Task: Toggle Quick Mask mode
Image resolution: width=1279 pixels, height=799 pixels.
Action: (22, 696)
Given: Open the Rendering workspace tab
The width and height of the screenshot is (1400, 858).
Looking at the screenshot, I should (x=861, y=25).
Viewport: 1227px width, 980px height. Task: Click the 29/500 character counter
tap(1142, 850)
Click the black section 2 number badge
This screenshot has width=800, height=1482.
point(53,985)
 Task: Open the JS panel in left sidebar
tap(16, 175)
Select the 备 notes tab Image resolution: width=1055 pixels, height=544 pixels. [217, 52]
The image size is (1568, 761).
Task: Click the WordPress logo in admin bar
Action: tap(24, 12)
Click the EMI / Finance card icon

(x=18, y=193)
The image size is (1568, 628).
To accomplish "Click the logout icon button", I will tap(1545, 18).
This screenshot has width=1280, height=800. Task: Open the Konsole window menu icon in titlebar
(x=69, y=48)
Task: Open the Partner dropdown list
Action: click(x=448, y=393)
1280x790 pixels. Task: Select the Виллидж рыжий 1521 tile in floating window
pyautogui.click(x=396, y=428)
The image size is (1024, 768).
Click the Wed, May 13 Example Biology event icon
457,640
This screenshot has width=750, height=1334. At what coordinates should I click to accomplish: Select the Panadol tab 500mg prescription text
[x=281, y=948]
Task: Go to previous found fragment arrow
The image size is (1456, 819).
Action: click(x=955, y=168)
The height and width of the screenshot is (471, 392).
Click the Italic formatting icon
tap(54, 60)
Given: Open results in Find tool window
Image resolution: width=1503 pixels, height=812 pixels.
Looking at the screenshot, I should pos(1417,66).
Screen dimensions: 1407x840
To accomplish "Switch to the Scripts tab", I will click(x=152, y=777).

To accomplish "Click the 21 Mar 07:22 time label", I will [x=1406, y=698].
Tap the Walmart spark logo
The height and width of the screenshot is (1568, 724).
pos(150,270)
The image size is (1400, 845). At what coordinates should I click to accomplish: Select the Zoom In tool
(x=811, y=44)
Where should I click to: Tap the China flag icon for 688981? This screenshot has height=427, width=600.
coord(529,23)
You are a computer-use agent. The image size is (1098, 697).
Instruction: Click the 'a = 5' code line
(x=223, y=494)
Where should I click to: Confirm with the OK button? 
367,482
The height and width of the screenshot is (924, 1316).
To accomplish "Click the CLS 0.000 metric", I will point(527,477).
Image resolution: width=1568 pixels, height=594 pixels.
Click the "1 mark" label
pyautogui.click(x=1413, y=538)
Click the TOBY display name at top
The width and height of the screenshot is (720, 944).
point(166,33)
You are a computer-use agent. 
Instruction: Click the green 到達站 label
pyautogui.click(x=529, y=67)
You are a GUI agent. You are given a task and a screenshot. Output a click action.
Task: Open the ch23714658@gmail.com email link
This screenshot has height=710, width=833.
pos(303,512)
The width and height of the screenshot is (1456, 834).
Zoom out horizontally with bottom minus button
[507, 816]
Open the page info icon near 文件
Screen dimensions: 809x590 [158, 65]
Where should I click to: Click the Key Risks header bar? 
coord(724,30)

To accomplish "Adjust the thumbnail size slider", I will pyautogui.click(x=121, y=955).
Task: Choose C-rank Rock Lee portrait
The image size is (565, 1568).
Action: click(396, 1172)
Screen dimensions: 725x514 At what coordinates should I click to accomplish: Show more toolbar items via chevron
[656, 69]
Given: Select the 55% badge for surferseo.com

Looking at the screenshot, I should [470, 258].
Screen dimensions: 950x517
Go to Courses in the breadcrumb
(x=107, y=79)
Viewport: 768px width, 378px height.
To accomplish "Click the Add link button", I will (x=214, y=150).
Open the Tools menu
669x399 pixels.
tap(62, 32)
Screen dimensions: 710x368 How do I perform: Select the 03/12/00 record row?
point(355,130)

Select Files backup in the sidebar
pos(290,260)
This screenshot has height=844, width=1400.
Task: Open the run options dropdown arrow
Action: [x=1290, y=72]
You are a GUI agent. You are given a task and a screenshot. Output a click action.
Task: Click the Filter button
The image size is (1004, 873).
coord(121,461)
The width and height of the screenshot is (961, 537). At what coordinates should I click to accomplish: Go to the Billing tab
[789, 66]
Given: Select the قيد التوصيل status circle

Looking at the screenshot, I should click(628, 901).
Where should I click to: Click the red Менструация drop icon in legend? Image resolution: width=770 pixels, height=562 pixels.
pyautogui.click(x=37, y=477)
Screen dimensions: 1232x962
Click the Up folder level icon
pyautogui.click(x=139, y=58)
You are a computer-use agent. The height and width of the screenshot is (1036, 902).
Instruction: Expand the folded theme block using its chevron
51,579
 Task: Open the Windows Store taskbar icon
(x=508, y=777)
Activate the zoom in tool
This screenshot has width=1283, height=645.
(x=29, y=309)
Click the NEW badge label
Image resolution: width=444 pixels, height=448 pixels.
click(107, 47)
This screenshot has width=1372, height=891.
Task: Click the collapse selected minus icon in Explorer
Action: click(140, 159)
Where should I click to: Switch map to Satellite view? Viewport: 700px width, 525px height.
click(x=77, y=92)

######

• **EXERCISE REQUIREMENTS**:
Copy out everything in the rows above, from the first line down to the line containing "will tap(1545, 18).", and include both of those lines.

• **EXERCISE ANSWER**:
Task: Toggle Quick Mask mode
Image resolution: width=1279 pixels, height=799 pixels.
Action: (22, 696)
Given: Open the Rendering workspace tab
The width and height of the screenshot is (1400, 858).
Looking at the screenshot, I should (x=861, y=25).
Viewport: 1227px width, 980px height. Task: Click the 29/500 character counter
tap(1142, 850)
Click the black section 2 number badge
This screenshot has width=800, height=1482.
point(53,985)
 Task: Open the JS panel in left sidebar
tap(16, 175)
Select the 备 notes tab Image resolution: width=1055 pixels, height=544 pixels. [217, 52]
The image size is (1568, 761).
Task: Click the WordPress logo in admin bar
Action: tap(24, 12)
Click the EMI / Finance card icon

(x=18, y=193)
The image size is (1568, 628).
To accomplish "Click the logout icon button", I will tap(1545, 18).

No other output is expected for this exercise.